**Excerpt**
....
Even with the loss of sensation that accompanies spinal cord injuries, it is still possible to experience arousal. It only requires a little rewiring of your brain
It is often said that “the brain is the most important sex organ”. This is literally true, and often a neglected aspect of sexuality – especially in spinal cord injuries (SCIs). Multiple brain regions are involved in sexual responses, ranging from centres in the hindbrain that regulate basic functions such as breathing, to areas in the frontal cortex that control more advance cognitive processes such as creativity and imagination. Interestingly, there is no single area that controls sexual function. Control is distributed throughout many areas of the brain and spinal cord.
There is an important feedback loop from your genitals to your brain that is activated when noticing sexual arousal in your body. As your mind recognises the sexual signals, it in turn further increases the body’s arousal reaction. This process is of course interrupted with the lack of sensation some experience after a SCI. Since there are many areas in the brain working together in this process, we can rewire this process by changing what is interpreted as sexual arousal by the brain.
....
**Task goal**
Write the next part of the passage on arousal after spinal cord injury, starting after its final sentence. The records that come next are separate material with no connection to the passage on arousal after spinal cord injury.

**Given entries**
....
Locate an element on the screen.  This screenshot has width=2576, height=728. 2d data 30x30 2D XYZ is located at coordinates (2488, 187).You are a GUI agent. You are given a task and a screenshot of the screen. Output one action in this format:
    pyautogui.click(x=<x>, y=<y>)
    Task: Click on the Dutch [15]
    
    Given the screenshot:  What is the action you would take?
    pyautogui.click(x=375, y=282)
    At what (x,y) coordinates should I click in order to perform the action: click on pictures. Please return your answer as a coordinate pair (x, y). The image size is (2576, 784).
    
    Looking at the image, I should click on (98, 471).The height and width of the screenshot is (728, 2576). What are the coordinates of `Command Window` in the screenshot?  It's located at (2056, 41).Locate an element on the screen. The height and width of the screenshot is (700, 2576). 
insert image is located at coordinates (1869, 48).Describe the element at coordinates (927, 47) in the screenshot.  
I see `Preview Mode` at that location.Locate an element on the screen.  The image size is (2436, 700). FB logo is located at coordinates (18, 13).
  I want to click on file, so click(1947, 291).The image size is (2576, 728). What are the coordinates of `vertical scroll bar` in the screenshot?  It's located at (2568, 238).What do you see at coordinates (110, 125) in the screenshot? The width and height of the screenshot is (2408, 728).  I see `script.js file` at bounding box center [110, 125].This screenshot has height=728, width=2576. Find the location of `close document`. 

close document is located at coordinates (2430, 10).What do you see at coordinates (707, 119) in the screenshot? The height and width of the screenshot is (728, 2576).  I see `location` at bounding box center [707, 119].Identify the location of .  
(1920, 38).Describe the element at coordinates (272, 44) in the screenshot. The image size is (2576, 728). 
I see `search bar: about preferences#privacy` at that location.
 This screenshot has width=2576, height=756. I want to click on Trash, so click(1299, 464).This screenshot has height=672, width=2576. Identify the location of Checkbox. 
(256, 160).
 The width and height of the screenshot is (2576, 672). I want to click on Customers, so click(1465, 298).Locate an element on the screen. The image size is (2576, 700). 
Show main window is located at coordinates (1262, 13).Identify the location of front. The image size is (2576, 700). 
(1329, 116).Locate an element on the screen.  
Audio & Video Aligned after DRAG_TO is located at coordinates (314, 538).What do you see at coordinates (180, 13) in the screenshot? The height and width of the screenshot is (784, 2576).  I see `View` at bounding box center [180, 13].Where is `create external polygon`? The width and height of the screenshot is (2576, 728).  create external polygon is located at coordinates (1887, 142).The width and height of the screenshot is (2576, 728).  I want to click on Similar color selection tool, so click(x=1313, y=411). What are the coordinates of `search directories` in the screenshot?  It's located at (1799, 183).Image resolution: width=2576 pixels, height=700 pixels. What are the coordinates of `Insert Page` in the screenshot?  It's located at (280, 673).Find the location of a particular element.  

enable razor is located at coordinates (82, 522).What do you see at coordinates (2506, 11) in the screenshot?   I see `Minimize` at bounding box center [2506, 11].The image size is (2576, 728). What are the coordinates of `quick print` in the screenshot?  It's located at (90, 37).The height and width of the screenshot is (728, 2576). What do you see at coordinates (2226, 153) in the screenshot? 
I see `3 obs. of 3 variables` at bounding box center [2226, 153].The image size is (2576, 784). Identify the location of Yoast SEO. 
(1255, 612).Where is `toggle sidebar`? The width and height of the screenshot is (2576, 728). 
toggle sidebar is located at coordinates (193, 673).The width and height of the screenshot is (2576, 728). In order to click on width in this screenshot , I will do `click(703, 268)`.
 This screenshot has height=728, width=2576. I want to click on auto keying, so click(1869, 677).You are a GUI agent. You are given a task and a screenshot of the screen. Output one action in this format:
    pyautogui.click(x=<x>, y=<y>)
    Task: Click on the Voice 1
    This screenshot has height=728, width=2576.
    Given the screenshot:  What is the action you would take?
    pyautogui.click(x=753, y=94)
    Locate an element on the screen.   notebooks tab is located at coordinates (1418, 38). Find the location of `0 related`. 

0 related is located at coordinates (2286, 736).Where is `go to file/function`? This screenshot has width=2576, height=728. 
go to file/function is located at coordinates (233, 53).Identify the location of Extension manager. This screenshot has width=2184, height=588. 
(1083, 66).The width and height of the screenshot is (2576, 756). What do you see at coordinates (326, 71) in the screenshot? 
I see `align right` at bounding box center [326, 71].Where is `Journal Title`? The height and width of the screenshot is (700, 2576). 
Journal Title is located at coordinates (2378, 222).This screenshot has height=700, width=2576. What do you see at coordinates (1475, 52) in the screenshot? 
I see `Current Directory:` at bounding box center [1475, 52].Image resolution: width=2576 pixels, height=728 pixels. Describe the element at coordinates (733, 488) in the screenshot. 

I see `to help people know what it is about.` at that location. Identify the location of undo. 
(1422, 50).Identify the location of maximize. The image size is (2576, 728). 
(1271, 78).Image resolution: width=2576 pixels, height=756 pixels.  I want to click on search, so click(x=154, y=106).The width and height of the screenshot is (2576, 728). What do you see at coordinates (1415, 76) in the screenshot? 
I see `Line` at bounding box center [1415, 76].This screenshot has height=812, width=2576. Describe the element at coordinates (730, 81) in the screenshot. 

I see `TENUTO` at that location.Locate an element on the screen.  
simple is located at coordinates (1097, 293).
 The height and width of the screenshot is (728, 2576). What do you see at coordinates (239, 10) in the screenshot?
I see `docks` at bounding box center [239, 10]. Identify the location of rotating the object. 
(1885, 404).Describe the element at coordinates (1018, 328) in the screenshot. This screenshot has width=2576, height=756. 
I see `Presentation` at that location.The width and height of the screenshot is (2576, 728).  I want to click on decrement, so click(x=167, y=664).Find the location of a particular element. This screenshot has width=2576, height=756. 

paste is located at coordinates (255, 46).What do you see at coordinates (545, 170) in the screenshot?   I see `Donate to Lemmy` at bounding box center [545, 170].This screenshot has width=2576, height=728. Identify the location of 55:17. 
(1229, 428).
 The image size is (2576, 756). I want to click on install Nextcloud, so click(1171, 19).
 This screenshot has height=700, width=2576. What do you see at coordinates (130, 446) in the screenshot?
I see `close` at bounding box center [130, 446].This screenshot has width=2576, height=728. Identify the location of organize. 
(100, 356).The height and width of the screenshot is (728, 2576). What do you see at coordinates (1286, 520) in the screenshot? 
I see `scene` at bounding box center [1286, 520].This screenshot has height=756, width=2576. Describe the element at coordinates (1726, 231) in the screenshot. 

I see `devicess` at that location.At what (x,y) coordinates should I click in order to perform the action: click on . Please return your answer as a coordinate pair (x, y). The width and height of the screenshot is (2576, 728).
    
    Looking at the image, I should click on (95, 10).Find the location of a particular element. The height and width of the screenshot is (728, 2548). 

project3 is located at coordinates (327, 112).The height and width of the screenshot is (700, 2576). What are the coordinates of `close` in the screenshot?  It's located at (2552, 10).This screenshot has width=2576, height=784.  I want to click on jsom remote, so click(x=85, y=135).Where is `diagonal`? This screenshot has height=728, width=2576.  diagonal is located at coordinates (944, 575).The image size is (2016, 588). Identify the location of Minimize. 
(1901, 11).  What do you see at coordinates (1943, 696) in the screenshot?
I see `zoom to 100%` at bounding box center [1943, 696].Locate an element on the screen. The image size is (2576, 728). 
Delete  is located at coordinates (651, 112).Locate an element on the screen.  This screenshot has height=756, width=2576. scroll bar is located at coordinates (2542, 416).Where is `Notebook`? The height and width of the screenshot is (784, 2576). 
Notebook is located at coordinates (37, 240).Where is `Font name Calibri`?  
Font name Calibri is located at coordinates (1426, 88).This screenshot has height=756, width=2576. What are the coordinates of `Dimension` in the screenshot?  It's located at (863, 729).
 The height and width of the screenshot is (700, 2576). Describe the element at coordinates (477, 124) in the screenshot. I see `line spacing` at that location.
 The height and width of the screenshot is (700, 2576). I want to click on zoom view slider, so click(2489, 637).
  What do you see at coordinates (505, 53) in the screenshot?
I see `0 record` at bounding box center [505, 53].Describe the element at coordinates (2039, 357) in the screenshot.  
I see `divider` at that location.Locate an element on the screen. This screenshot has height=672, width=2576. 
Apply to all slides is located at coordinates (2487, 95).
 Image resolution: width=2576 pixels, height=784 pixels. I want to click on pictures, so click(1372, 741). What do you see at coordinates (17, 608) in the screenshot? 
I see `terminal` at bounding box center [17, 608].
....
**Output for this task**
Non-genital pleasuring is a method that can be used to achieve this. Start by having your partner undress and lying face down. Beginning at their neck, slowly caress or kiss from head to toe. Then, have them turn over and repeat on the other side. Avoid touching the nipples or any part of the genitals. Concentrate on how good touching your partner feels and notice any areas that you enjoy more than others. Then, trade places and do the same for your partner. Do not have intercourse for the first few times, rather, relax and enjoy the intimacy.
An important part of this exercise is to talk about your experience of it afterwards. Share with your partner what it was like in both roles and what parts of it you enjoyed. Through repeating this exercise you both learn about each other’s sexual preferences and are able to communicate desire and arousal more clearly.
Learning about what you enjoy sexually will be helpful to your partner, but is equally important for your own brain. As you repeat this exercise, the arousal feedback loop mentioned earlier is rewired. Over time your brain learns to interpret caressing or kissing of specific areas in the same way that genital stimulation was before. This process is called neural plasticity. It is the brain’s ability to physically form new pathways that carry these messages to and from your brain.